*WORK TO BE COMPLETED*: In the dialogue excerpt, whose signature is on the message?

It was signed by Chauvelin. In reading it, I had unconsciously read it aloud to the messenger. When I had finished, I turned to him for an explanation. His face had gone from the ashen gray of illness to the deathly whiteness of fear and revulsion.

CALLER:

Good Heavens, Sir Percy!

PERCY:

What is it man? What is in that bell tower?

CALLER:

I told you about the others, the other English prisoners?

PERCY:

Yes.

CALLER:

Some of the merchants who had been living in France had their families with them, wives and children.

PERCY:

Go on.

CALLER:

On the same day that Chauvelin released me to bring you this message, he also issued an order for all English children to be transferred to the Bell tower of the Abby at Reims.

PERCY:

The madman!

CALLER:

Mad, but cunning!

PERCY:

Yes, if I don't make use of the key-

CALLER:

The children will die! But if you do -- you will--

PERCY:

Then -- I shall die!

CALLER:

What are you going to do?

PERCY:

I, eh, want to live, sir, like any man.

CALLER:

I see.

PERCY:

But I promise you, there will be no children in that bell tower when Chauvelin puts it to the torch.

(music)

*PROVIDED INFORMATION*:
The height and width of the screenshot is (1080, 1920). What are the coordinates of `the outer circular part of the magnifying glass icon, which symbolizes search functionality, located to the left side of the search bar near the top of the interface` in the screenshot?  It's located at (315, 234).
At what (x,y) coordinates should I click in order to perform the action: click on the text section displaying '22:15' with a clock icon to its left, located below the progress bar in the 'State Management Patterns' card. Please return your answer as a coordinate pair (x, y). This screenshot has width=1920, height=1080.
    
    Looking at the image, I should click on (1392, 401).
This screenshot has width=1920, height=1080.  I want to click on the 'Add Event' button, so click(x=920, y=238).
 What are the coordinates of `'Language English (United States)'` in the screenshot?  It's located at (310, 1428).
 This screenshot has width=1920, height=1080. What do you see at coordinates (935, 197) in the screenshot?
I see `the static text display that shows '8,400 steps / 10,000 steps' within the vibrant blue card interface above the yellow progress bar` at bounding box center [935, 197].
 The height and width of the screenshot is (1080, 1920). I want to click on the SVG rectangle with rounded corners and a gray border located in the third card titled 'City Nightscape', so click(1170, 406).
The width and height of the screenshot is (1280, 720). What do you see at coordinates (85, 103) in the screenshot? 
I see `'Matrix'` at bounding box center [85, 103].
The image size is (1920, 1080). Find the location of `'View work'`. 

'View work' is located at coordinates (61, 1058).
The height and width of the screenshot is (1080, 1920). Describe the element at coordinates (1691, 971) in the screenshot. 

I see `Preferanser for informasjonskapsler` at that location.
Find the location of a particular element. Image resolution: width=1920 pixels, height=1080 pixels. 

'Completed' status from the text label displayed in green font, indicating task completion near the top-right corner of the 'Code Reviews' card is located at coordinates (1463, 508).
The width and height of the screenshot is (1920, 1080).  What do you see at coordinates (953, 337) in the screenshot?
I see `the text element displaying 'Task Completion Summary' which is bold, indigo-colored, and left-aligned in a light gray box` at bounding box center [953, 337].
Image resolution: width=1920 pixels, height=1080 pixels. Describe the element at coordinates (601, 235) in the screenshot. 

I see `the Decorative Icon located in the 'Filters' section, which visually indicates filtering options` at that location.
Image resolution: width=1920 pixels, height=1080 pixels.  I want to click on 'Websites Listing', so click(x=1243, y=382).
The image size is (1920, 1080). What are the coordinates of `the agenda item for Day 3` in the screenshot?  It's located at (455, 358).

*ANSWER TO THE TASK*: Chauvelin's.